CFOM
- Quebec City, Quebec; Canada;
- Frequency: 1350 kHz

Programming
- Language: English
- Affiliations: CBC Radio (1962–1975); Trans-Canada Network (primary, 1949-1962); Dominion Network (secondary, 1949-1962)

Ownership
- Owner: Goodwill Broadcasters of Quebec

History
- First air date: 1949
- Last air date: August 8, 1975 (operated as rebroadcaster of CBM through 1976)
- Former call signs: CJNT (1949–1953); CJQC (1953–1964);
- Former frequencies: 1340 kHz (1949–1967)

Technical information
- Power: 1,000 watts

= CFOM (AM) =

Former radio station in Quebec City, Quebec, Canada

CFOM was a radio station in Quebec City, Quebec, Canada. It was the only full-time English language radio station in the city until it was shut down in 1976.

==History==
The station was launched in 1949, with the call sign CJNT, later changing to CJQC in 1953. It finally adopted the CFOM call sign, which it retained for the remainder of its existence, in 1964. For its entire history, it was owned by Goodwill Broadcasters of Quebec.

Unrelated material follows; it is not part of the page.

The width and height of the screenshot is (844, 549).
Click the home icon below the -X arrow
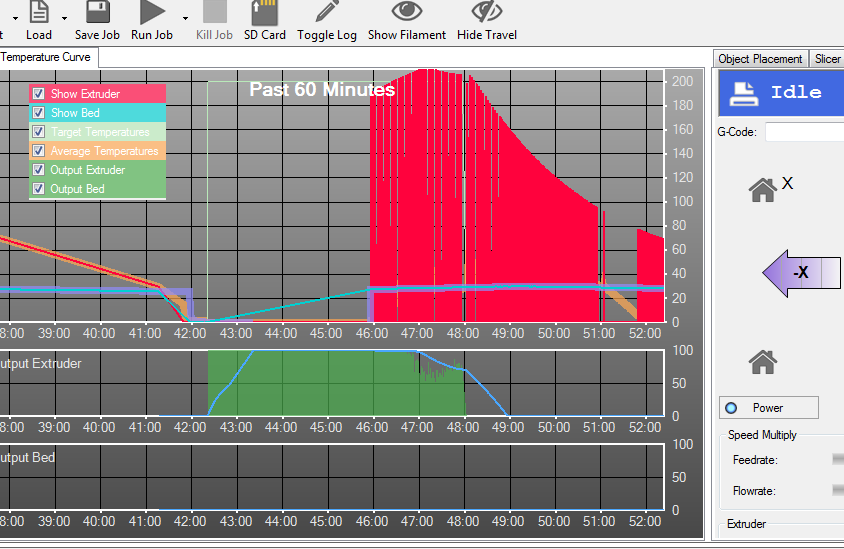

The station was a privately owned affiliate of CBC Radio's main network, the Trans-Canada Network (forerunner of today's CBC Radio One). Until 1963, it was also a supplementary affiliate of CBC Radio's second network, the Dominion Network. At the time Quebec City was the only provincial capital without a CBC-owned and -operated English-language radio station. This put CFOM in a difficult position as a commercial station whose license required it to air predominantly non-commercial programming. As such, it lost money for most of its existence.

The station's struggles were magnified by its status as an anglophone station in a nearly monolingual francophone city. As a result, its potential audience was just barely large enough for it to be viable as a standalone station. Most of its listenership came from anglophone members of the National Assembly, as well as anglophone provincial and federal government employees.

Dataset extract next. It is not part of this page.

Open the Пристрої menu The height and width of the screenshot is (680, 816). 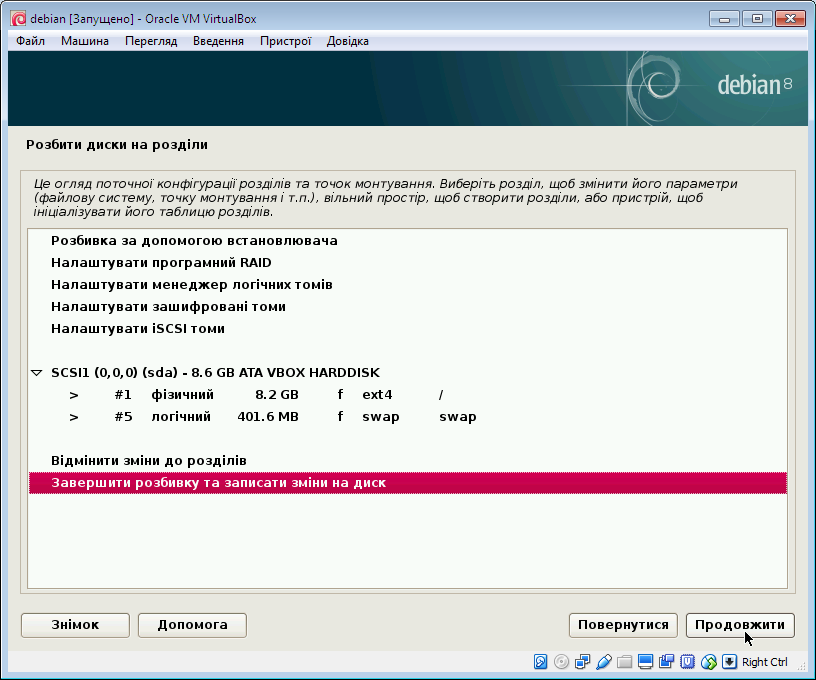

Goodwill realized early on that it was in a precarious position. In 1951, Goodwill asked for permission to offer service in both English and French. However, the CBC, which at the time doubled as both regulator and broadcaster, turned the request down. A year later, Goodwill asked for permission to switch to French only. That request was also turned down, leading the station to seriously consider going off the air.

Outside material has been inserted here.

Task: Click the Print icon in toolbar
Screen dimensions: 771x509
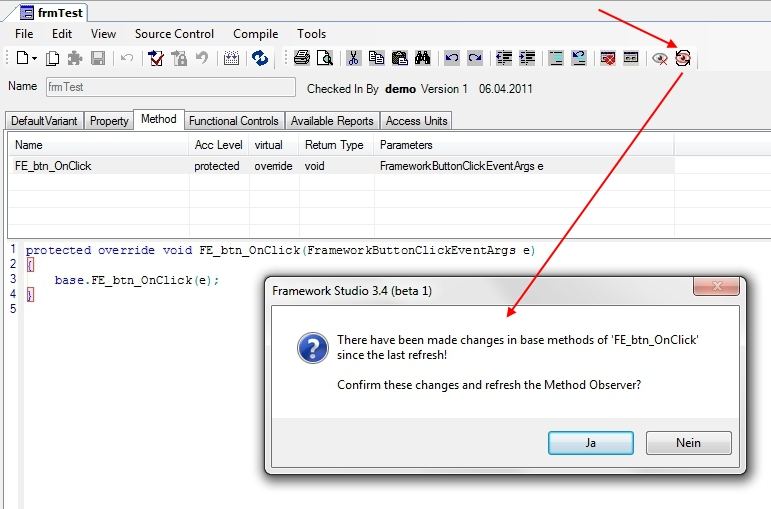Action: pyautogui.click(x=302, y=58)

In 1962, the CBC merged its two radio networks. This left CJQC as the only source of English programming in Quebec City; some Dominion programming had aired on CKCV, which dropped all English programming after the merger of the two networks.

In 1967, Goodwill asked the Board of Broadcast Governors, which had become Canada's broadcast regulator nine years earlier, to remove the stipulation that it operate only in English. Like the previous requests to change its operating language, it was refused.

Originally, the station operated on 1340 AM, broadcasting with 250 watts. This effectively limited its coverage area to Quebec City itself, and even there it was barely listenable. In 1967, three years after it was recalled CFOM, the station was allowed to move to 1350 AM and boost its power to 1,000 watts. Even with increased power, the station continued to bleed money.

In 1972, in hopes of getting more revenue, CFOM cut CBC programming to the network-mandated minimum. The rest of the day was taken up by Top 40 hits. Subsequent ratings and commercial financial returns for the station improved as French listeners now tuned in to hear popular English language music. However, in 1974, the Canadian Radio-television and Telecommunications Commission ordered the station to go back to carrying CBC programming full-time.

Rather than comply with the CRTC order, owner Norman Lucas tried to put the station up for sale. The request was denied, and Lucas took the station off the air at 5 p.m. on August 8, 1975. Earlier, Lucas said that the various Canadian broadcast regulators had put CFOM in an impossible position. CFOM had long had a special mandate to serve Quebec City's anglophones. However, the CBC either would not or could not open its own station there, all but forcing CFOM to fulfill its mandate by affiliating with CBC.

Shortly before, disk jockey Al MacKay gave a special farewell message in English and French, followed by its final song, the 1975 "The Way We Were" / "Try to Remember" medley by Gladys Knight & the Pips. At the time of the station's demise, 110,000 listeners tuned in on a regular basis—decent numbers considering Quebec City's high francophone population.

However, the silence proved to be brief. Just hours later, it returned as a CBC-owned rebroadcaster of CBM in Montreal. The CBC had been licensed to open CBVE-FM as a CBM rebroadcaster, but it was not due to go on the air until the spring of 1976. The CBC thus persuaded Lucas to sell it the CFOM license in order to ensure an interim source for CBC programming until CBVE-FM could be launched. No privately owned anglophone station has signed on in Quebec City since CFOM's demise.

The callsign is now assigned to an unrelated francophone station, CFOM-FM.